## Aim of the task
From the entries below, output the line with "Maximize the Tau Analyzer window" and each following line up to and including the line with "The height and width of the screenshot is (436, 737).", exactly as written.

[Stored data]
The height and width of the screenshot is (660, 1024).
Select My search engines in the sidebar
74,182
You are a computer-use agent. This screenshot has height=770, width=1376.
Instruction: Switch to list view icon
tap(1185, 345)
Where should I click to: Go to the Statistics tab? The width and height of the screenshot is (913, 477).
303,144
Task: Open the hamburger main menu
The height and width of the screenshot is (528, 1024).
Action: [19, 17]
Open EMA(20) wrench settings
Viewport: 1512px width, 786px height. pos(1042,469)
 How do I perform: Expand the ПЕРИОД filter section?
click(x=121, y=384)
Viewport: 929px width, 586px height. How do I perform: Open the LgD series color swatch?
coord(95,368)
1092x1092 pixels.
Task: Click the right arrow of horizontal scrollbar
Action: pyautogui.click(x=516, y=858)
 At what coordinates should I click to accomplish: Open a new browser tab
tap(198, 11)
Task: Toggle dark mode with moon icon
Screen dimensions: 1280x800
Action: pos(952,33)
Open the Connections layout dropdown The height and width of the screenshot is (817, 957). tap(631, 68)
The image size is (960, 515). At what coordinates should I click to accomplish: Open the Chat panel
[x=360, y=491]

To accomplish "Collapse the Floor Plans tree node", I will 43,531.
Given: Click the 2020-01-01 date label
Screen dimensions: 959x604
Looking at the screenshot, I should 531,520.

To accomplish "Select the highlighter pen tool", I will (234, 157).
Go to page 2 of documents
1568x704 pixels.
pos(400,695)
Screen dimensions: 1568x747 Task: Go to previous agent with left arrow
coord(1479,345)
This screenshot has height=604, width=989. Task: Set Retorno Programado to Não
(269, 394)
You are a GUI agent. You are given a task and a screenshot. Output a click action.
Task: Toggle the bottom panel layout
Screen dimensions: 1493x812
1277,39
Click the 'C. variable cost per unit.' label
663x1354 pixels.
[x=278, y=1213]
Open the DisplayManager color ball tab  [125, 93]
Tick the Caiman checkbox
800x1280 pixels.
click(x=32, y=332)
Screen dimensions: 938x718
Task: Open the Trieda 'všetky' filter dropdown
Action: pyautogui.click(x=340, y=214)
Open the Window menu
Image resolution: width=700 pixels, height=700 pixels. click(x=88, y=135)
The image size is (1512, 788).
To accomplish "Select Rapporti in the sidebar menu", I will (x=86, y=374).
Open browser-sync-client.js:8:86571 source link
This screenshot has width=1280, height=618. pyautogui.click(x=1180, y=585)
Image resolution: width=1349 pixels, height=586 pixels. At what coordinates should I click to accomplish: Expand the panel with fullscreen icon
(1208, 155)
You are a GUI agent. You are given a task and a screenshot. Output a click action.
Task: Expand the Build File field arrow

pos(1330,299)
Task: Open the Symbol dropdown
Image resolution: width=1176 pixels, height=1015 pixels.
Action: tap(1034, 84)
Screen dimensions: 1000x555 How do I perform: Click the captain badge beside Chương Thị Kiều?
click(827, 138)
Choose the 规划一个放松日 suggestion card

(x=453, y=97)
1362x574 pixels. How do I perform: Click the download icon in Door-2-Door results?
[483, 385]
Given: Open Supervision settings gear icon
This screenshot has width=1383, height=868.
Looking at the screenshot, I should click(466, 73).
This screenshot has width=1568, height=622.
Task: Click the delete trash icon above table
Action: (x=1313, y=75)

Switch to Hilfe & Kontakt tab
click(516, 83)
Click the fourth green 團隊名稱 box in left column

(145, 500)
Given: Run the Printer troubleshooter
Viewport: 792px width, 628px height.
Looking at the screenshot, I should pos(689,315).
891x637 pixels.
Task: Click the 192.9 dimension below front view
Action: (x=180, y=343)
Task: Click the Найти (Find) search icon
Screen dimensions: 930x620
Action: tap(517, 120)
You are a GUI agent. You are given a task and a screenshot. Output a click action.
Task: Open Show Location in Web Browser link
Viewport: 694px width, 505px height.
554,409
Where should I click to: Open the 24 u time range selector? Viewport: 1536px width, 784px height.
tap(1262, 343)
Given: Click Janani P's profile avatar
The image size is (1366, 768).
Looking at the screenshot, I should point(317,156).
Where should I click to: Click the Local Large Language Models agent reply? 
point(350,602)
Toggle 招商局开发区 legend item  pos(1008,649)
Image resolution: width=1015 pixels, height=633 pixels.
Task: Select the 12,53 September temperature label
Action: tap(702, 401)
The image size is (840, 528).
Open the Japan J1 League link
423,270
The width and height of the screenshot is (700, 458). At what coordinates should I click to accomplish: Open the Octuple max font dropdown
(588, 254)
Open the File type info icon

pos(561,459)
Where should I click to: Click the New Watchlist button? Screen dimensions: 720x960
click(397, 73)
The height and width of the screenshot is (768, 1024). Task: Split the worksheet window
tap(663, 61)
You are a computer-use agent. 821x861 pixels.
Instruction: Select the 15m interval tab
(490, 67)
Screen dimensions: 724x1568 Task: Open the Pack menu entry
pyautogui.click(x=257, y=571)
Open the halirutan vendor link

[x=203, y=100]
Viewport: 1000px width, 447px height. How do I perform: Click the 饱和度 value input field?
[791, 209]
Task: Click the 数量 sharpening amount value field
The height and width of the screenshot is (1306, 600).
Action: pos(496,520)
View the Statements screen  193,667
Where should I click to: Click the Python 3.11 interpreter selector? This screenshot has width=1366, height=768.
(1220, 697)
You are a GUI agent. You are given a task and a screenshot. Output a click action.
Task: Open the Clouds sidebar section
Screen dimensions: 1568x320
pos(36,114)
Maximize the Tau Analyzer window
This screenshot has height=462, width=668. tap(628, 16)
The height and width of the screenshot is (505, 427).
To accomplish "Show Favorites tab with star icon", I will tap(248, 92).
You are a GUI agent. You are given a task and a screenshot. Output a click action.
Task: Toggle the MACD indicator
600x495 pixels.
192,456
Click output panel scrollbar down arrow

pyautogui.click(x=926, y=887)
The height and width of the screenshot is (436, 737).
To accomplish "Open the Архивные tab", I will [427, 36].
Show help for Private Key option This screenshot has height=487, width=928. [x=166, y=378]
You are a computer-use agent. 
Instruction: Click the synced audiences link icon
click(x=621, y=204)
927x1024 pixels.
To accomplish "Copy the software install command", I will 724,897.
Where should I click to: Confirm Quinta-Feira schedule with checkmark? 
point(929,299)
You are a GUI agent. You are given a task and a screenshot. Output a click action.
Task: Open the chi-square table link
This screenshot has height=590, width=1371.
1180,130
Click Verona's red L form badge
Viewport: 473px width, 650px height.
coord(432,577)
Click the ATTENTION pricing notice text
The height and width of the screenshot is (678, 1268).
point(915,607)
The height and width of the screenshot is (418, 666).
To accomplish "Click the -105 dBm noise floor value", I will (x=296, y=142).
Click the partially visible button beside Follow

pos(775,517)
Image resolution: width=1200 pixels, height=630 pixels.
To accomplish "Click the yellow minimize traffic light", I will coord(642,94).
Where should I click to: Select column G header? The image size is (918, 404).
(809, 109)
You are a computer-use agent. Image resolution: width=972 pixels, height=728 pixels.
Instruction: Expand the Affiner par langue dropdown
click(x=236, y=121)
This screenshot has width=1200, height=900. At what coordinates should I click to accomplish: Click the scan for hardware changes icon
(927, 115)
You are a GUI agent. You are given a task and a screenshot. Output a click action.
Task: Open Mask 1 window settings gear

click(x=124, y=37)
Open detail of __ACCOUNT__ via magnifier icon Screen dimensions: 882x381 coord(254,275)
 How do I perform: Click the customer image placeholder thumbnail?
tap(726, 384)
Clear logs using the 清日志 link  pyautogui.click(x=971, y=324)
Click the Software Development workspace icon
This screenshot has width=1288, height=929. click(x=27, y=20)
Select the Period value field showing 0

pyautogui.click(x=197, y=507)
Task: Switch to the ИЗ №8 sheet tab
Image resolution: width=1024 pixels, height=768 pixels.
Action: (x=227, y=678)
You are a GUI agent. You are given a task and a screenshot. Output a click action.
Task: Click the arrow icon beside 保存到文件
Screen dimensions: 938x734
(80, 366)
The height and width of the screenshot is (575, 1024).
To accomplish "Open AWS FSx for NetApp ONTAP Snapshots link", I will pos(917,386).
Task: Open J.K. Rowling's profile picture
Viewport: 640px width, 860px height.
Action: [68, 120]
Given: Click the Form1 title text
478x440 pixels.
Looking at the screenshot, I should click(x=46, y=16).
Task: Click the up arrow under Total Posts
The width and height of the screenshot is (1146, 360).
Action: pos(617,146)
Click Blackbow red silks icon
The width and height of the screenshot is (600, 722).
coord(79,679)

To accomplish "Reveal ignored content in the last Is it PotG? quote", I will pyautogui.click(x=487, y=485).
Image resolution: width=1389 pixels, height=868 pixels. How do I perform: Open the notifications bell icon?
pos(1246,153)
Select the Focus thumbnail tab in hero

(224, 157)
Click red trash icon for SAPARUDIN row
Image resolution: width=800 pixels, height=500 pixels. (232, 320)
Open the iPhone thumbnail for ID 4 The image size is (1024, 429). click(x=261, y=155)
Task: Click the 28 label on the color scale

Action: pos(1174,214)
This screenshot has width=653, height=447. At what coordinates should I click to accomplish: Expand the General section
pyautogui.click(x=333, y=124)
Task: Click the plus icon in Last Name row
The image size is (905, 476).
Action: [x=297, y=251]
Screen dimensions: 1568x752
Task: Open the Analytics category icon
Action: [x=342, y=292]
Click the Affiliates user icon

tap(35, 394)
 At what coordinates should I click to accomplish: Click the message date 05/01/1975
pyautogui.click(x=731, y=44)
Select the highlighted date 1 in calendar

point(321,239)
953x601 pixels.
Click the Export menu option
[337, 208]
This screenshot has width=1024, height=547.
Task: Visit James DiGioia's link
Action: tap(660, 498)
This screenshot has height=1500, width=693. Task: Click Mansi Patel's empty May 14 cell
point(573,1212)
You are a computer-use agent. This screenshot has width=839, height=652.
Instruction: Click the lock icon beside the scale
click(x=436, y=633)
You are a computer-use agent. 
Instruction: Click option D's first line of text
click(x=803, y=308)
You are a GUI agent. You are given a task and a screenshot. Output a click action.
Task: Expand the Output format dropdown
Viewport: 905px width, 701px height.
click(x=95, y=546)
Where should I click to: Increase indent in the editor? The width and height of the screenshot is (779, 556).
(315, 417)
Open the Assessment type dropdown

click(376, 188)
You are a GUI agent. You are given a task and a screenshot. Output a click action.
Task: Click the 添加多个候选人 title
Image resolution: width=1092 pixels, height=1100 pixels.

## Result of the exercise
Maximize the Tau Analyzer window
This screenshot has height=462, width=668. tap(628, 16)
The height and width of the screenshot is (505, 427).
To accomplish "Show Favorites tab with star icon", I will tap(248, 92).
You are a GUI agent. You are given a task and a screenshot. Output a click action.
Task: Toggle the MACD indicator
600x495 pixels.
192,456
Click output panel scrollbar down arrow

pyautogui.click(x=926, y=887)
The height and width of the screenshot is (436, 737).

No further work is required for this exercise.